- [The problem]:
Below are records with pictures. Transcribe exactly, and only, the lines from the line with "Basilicata (32, 2301)" to the line with "Διαφήμιση (205, 31)", both ends included, but not the pictures.

[Data section — start]

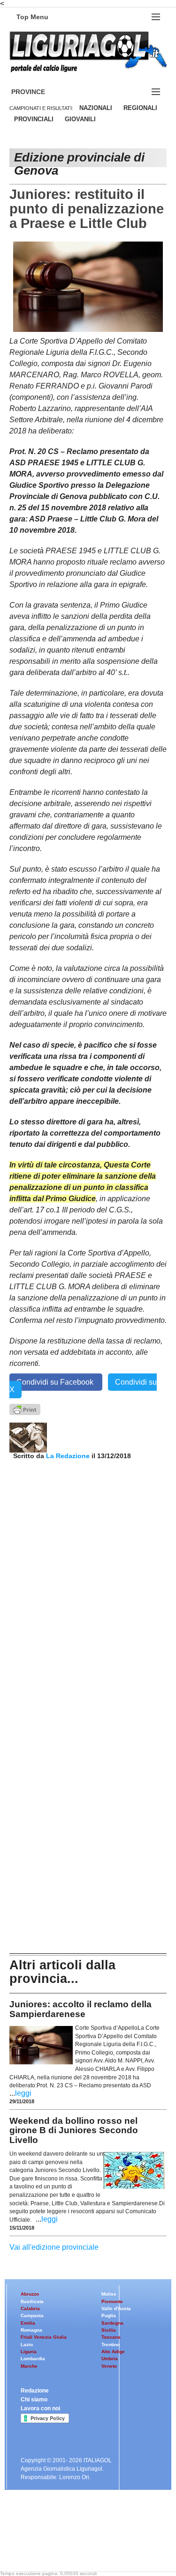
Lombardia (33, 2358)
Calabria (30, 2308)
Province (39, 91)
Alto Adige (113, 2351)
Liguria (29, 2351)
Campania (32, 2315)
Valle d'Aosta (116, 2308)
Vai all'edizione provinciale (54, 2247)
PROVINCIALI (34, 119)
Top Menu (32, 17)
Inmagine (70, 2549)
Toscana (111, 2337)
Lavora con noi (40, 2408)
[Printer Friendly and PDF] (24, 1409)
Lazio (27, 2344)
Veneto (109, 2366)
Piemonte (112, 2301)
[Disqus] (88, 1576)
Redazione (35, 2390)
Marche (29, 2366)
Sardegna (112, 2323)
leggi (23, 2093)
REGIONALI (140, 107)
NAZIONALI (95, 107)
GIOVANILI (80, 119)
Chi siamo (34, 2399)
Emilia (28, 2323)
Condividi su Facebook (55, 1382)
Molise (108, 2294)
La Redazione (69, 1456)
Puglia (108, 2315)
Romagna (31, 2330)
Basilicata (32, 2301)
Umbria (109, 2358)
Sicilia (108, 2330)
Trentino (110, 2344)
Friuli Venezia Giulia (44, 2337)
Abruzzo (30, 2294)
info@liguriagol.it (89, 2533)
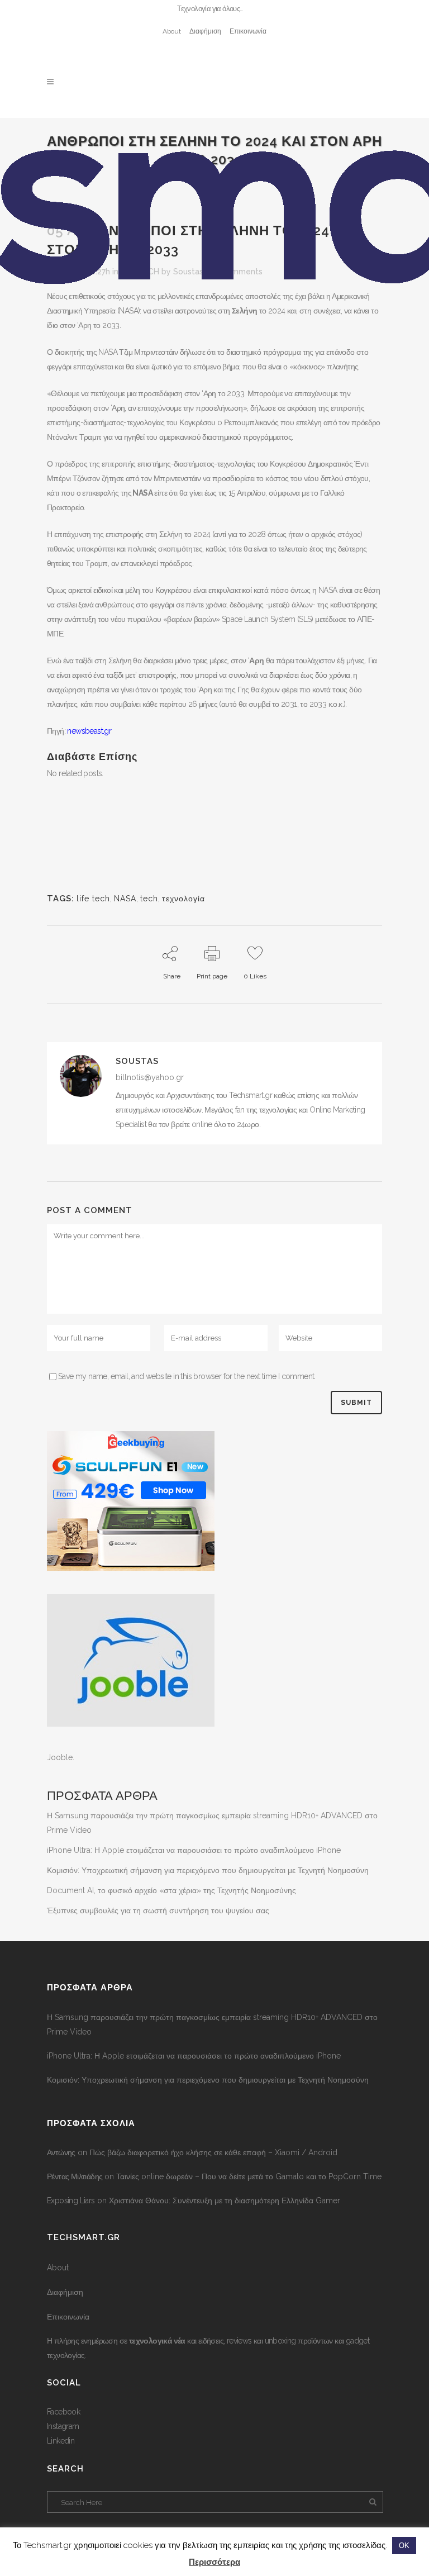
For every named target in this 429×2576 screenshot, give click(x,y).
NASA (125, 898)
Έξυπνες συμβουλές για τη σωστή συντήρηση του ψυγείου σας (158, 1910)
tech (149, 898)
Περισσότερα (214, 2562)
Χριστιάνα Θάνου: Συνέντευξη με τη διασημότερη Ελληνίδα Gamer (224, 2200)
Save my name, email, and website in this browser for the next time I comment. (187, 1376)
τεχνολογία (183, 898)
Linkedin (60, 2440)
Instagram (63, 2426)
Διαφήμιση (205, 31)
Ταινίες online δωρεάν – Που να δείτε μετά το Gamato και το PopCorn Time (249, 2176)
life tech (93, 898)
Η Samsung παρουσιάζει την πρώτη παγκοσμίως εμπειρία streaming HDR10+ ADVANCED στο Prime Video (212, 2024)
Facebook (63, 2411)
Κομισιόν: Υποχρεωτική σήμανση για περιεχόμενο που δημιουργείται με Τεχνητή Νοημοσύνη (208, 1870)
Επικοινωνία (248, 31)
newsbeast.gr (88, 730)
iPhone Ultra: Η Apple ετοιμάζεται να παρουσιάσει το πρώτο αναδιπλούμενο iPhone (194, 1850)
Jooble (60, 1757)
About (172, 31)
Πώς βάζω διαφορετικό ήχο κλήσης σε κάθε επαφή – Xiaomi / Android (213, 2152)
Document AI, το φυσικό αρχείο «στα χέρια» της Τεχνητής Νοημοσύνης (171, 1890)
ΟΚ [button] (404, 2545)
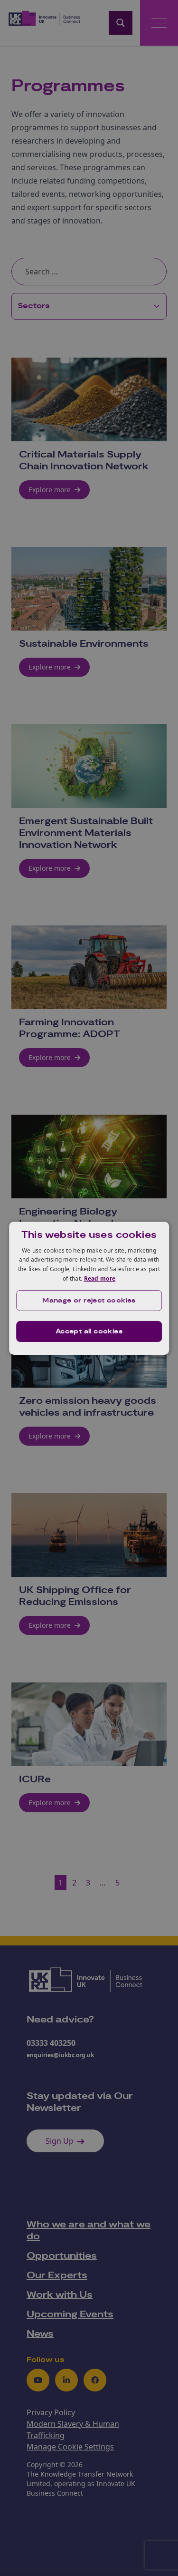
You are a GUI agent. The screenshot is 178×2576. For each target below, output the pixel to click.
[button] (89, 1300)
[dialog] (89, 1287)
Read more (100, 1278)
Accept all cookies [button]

[Data section — finish]

- [Result of this exercise]:
Basilicata (32, 2301)
Umbria (109, 2358)
Sicilia (108, 2330)
Trentino (110, 2344)
Friuli Venezia Giulia (44, 2337)
Abruzzo (30, 2294)
info@liguriagol.it (89, 2533)
For every named target in this 429×2576 screenshot, give click(x,y).
NASA (125, 898)
Έξυπνες συμβουλές για τη σωστή συντήρηση του ψυγείου σας (158, 1910)
tech (149, 898)
Περισσότερα (214, 2562)
Χριστιάνα Θάνου: Συνέντευξη με τη διασημότερη Ελληνίδα Gamer (224, 2200)
Save my name, email, and website in this browser for the next time I comment. (187, 1376)
τεχνολογία (183, 898)
Linkedin (60, 2440)
Instagram (63, 2426)
Διαφήμιση (205, 31)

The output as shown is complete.